Seitenauszug:
↓
Sommerzeit-Umstellung: Wie sie Löhne und Arbeitszeiten beeinflusst
Gabriel HethurSommerzeit-Umstellung: Wie sie Löhne und Arbeitszeiten beeinflusst
Die Umstellung auf und von der Sommerzeit beeinflusst Arbeitszeiten und Löhne auf unterschiedliche Weise. In diesem Jahr wurden die Uhren im März vorgestellt und werden im Oktober wieder zurückgestellt. Arbeitnehmer und Arbeitgeber müssen verstehen, wie sich diese Änderungen auf die Arbeitszeiten und die Bezahlung auswirken.
Am 28. und 29. März sprangen die Uhren von 1:59 Uhr auf 3:00 Uhr – eine Stunde wurde übersprungen. Stundenlohnkräfte könnten an diesem Tag ein geringeres Gehalt erhalten, sofern ihre Verträge nichts anderes vorsehen. Arbeitgeber dürfen Mitarbeiter nicht einfach verpflichten, die verlorene Stunde nachzuarbeiten, es sei denn, dies wurde vorher vereinbart.
↑
Arbeitsaufträge:
- 1) Gib im Text zur Sommerzeit-Umstellung den Abschnitt von "Am 28. und 29." bis "wurde vorher vereinbart." erneut wieder und ersetze darin "Stundenlohnkräfte" durch "Aushilfskräfte".
- 2) Beantworte die folgenden Fragen zum Text zur Sommerzeit-Umstellung.
(a) In welchem Monat wurden die Uhren in diesem Jahr vorgestellt?
(b) Auf welche Uhrzeit sprangen die Uhren von 1:59 Uhr?
(c) Unter welcher Bedingung dürfen Arbeitgeber verlangen, dass die verlorene Stunde nachgearbeitet wird?
- 3) Schreibe den Text zur Sommerzeit-Umstellung im Anschluss an seinen letzten Satz weiter.
Die anschließenden Daten haben mit dem Text zur Sommerzeit-Umstellung nichts zu tun.

Vorliegende Daten:
↓
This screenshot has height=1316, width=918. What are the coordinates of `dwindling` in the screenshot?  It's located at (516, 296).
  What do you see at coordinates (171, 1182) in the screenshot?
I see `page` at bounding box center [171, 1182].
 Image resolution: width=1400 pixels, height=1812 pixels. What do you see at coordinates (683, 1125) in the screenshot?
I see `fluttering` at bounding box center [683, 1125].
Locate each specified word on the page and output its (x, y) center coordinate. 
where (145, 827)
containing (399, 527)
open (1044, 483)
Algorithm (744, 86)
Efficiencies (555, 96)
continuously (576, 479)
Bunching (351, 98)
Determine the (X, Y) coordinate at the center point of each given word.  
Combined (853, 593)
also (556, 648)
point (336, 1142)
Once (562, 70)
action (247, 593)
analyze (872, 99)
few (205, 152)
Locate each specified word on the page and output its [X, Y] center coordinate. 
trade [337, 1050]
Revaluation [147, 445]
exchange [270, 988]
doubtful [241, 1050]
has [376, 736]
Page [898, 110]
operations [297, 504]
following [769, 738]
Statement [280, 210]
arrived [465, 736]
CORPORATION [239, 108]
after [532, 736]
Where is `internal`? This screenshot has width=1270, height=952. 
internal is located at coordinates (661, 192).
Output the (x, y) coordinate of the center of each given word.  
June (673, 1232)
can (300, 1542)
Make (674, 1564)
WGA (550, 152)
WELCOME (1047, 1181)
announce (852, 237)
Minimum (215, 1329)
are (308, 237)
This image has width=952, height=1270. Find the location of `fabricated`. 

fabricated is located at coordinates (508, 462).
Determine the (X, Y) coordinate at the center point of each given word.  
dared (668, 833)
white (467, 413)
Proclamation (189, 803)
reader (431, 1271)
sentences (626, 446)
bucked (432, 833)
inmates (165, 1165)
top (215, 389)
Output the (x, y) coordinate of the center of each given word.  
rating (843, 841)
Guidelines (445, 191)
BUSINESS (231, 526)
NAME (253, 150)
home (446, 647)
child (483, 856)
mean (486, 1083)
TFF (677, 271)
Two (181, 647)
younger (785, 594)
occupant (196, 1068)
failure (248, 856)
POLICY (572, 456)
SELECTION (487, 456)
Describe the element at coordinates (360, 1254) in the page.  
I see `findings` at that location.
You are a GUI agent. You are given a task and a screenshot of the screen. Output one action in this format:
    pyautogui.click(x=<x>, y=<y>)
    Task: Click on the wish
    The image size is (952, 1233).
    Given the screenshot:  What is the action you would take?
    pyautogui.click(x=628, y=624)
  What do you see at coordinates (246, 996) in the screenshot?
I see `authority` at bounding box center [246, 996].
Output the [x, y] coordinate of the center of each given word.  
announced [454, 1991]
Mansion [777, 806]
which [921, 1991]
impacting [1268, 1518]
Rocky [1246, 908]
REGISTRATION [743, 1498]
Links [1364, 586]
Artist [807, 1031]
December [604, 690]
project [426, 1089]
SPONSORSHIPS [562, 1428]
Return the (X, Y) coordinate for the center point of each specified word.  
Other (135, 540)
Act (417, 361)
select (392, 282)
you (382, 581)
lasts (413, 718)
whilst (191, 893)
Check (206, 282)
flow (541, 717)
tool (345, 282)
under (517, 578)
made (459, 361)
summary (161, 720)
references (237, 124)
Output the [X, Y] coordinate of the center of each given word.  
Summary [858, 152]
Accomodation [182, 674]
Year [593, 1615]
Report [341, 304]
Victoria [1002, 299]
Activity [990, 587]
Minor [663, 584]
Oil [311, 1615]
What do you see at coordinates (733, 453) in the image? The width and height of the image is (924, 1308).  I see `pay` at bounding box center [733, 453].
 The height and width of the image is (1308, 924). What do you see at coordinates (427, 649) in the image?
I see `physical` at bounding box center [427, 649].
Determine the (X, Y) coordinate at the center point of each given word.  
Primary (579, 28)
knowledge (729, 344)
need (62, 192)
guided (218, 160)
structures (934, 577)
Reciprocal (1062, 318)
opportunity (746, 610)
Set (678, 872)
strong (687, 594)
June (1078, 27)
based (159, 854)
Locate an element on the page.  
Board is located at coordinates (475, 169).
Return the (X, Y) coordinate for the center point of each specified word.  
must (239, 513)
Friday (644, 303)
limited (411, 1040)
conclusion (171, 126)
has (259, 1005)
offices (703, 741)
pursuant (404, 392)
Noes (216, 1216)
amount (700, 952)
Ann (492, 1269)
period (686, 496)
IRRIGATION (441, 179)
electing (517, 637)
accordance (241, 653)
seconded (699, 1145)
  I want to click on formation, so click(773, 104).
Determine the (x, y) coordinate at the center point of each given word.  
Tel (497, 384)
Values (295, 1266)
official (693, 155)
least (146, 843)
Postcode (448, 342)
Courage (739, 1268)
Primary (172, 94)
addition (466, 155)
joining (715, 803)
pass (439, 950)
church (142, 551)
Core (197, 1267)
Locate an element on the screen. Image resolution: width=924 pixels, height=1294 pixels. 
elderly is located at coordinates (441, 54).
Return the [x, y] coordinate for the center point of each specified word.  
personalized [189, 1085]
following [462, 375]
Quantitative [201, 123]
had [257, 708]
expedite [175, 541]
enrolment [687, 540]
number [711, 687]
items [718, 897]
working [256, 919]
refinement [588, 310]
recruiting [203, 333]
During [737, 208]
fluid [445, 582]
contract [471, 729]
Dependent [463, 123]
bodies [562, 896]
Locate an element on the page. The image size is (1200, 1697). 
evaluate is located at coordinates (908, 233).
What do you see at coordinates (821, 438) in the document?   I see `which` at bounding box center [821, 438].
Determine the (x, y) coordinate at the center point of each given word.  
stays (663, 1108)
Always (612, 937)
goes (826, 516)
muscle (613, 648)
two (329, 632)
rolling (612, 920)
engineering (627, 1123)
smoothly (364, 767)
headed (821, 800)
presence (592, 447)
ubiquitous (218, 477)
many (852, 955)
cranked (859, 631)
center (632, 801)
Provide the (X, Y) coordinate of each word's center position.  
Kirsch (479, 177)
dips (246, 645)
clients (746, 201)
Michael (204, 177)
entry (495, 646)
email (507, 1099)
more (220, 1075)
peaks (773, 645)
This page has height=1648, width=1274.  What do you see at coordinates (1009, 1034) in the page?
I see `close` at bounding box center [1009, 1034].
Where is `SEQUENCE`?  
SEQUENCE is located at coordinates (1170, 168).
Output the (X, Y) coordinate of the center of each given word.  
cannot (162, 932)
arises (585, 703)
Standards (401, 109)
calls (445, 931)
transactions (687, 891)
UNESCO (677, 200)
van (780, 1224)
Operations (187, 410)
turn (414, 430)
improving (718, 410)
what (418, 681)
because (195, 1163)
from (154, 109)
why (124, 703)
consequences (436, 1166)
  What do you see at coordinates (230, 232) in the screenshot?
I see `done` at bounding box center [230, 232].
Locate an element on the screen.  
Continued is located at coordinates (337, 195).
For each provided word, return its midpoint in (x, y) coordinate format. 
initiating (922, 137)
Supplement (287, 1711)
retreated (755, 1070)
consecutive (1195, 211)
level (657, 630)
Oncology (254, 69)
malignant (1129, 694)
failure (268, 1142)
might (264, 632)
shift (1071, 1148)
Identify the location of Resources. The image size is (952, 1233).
↑
Antworten je Aufgabe:
- 1)
Am 28. und 29. März sprangen die Uhren von 1:59 Uhr auf 3:00 Uhr – eine Stunde wurde übersprungen. Aushilfskräfte könnten an diesem Tag ein geringeres Gehalt erhalten, sofern ihre Verträge nichts anderes vorsehen. Arbeitgeber dürfen Mitarbeiter nicht einfach verpflichten, die verlorene Stunde nachzuarbeiten, es sei denn, dies wurde vorher vereinbart.

- 2)
(a) Im März.
(b) Auf 3:00 Uhr.
(c) Wenn dies vorher vereinbart wurde.

- 3)
Die nächste Umstellung erfolgt in der Nacht vom 24. auf den 25. Oktober, wenn die Uhren um eine Stunde zurückgestellt werden. Arbeitgeber können verlangen, dass Schichten bis zum geplanten Ende dauern, um Lücken in der Besetzung zu vermeiden. Die Regelungen zu Überstunden in dieser Phase hängen von individuellen Verträgen, Tarifverträgen oder betrieblichen Richtlinien ab.
Angestellte mit Festgehalt sind in beiden Fällen nicht betroffen – ihr Monatslohn bleibt unverändert, unabhängig von der Zeitumstellung.
Die Zeitumstellungen im Frühling und Herbst stellen unterschiedliche Herausforderungen für Stundenlohn- und Festangestellte dar. Während Festgehälter keine finanziellen Auswirkungen spüren, sollten Stundenlohnkräfte ihre Verträge auf mögliche Anpassungen prüfen. Arbeitgeber müssen sich bei der Gestaltung der Schichtlängen und Überstundenregelungen an die bestehenden Vereinbarungen halten.